**Excerpted passage:**
::::

China’s ability to feed a fifth of the world’s population will become tougher because of land degradation, urbanization and over-reliance on fossil fuels and fertilizer, a UN envoy warned on Thursday as grain and meat prices climbed on global markets.
With memories still fresh of the famines that killed tens of millions of people in the early 1960s, the Chinese government has gone to great lengths to ensure the world’s biggest population has enough to eat, but its long-term self-sufficiency was questioned by Olivier De Schutter, the UN special rapporteur on the right to food.
“The shrinking of arable land and the massive land degradation threatens the ability of the country to maintain current levels of agricultural production, while the widening gap between rural and urban is an important challenge to the right to food,” De Schutter said at the end of a trip to China.

::::

**Source information:**
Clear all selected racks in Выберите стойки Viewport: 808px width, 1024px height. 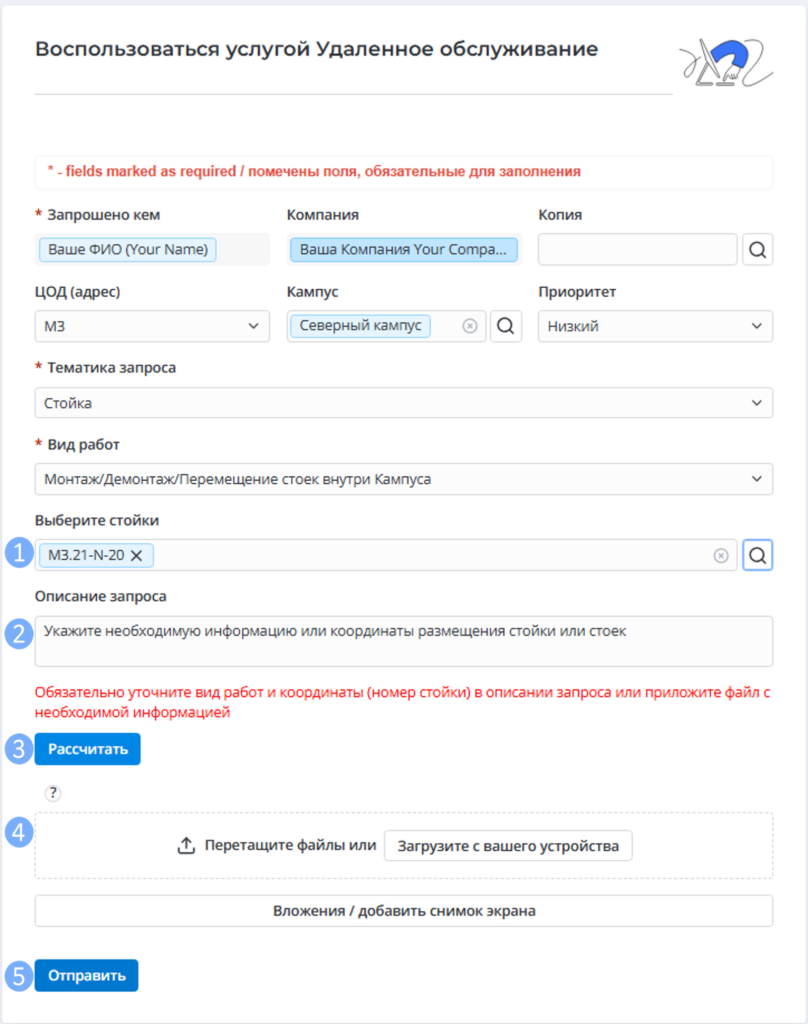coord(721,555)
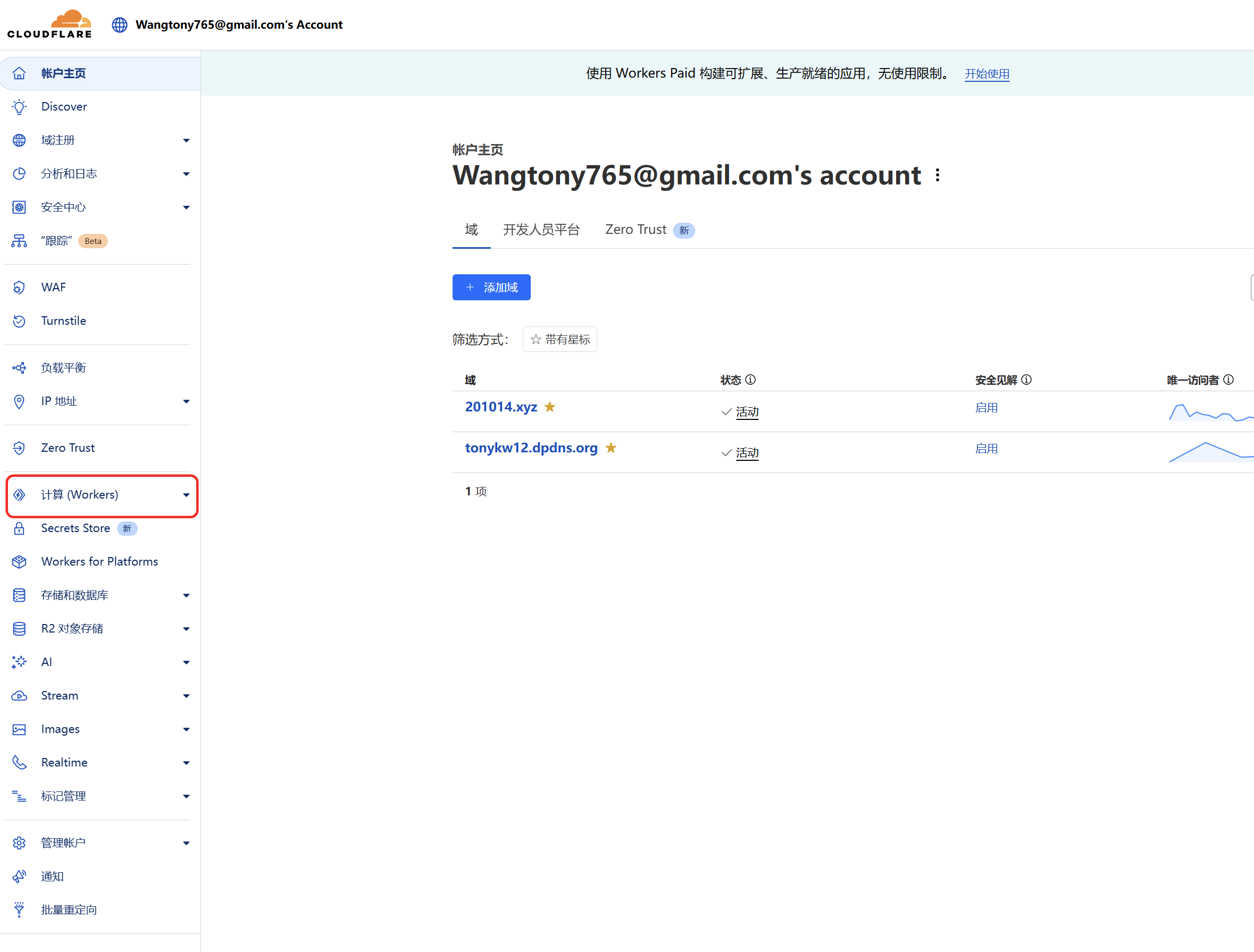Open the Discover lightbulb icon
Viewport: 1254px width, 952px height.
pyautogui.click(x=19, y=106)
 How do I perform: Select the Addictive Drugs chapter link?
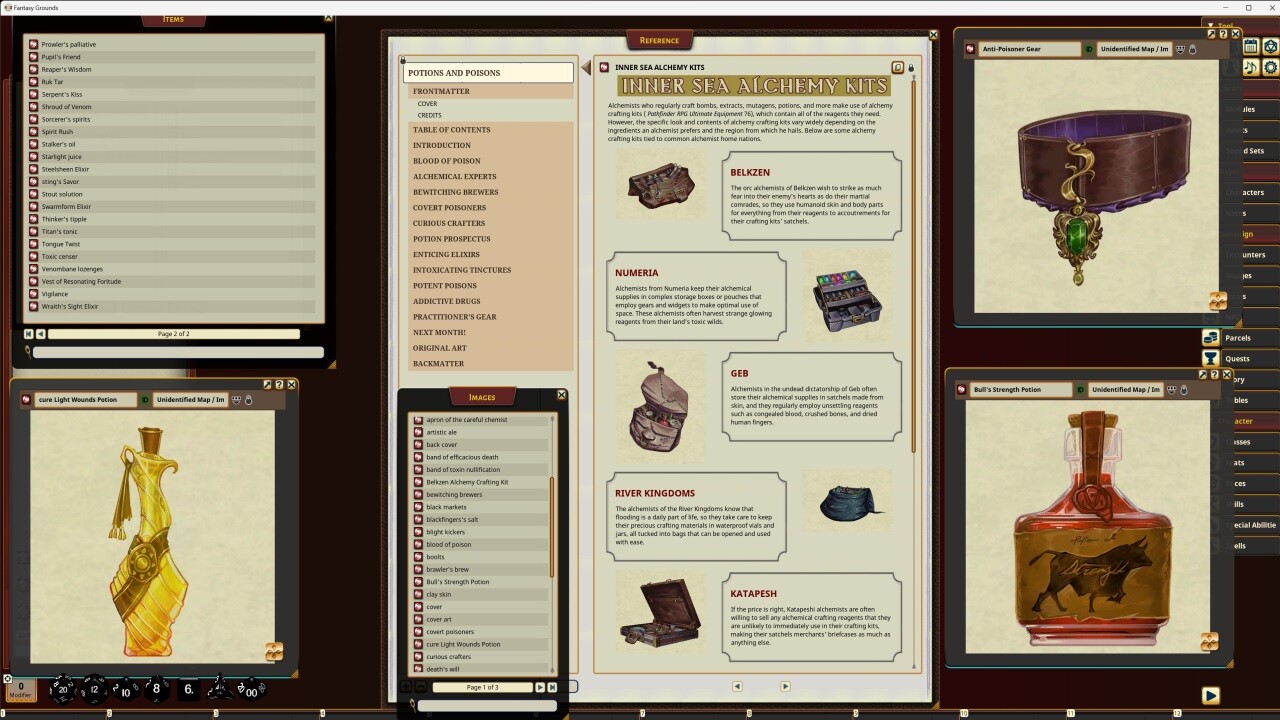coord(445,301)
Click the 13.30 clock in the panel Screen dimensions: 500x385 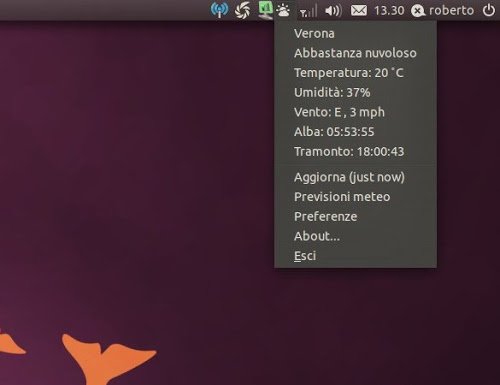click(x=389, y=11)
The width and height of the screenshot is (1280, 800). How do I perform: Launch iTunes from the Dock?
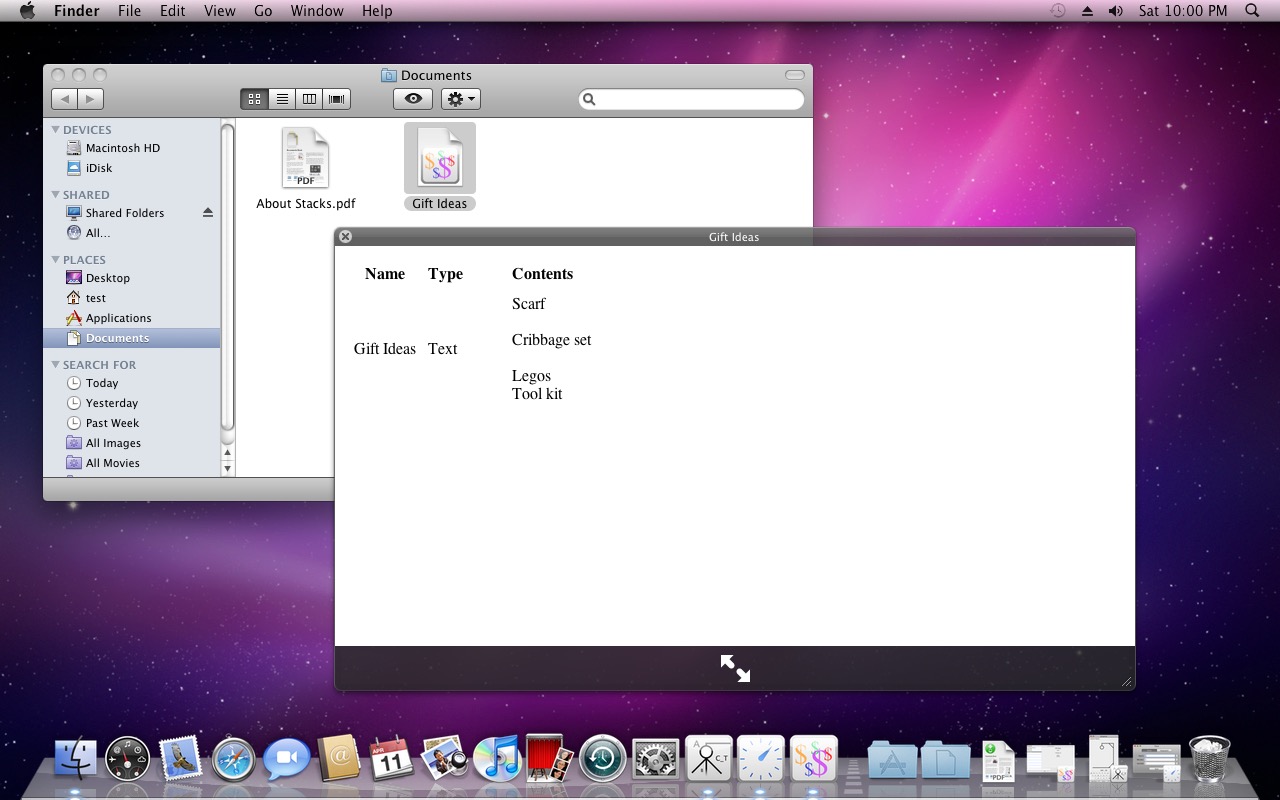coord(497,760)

::::

**Required action:** Please return the passage of the article on China's food supply from "With memories still" to "trip to China.", copied word for word.

**Response box:**
With memories still fresh of the famines that killed tens of millions of people in the early 1960s, the Chinese government has gone to great lengths to ensure the world’s biggest population has enough to eat, but its long-term self-sufficiency was questioned by Olivier De Schutter, the UN special rapporteur on the right to food.
“The shrinking of arable land and the massive land degradation threatens the ability of the country to maintain current levels of agricultural production, while the widening gap between rural and urban is an important challenge to the right to food,” De Schutter said at the end of a trip to China.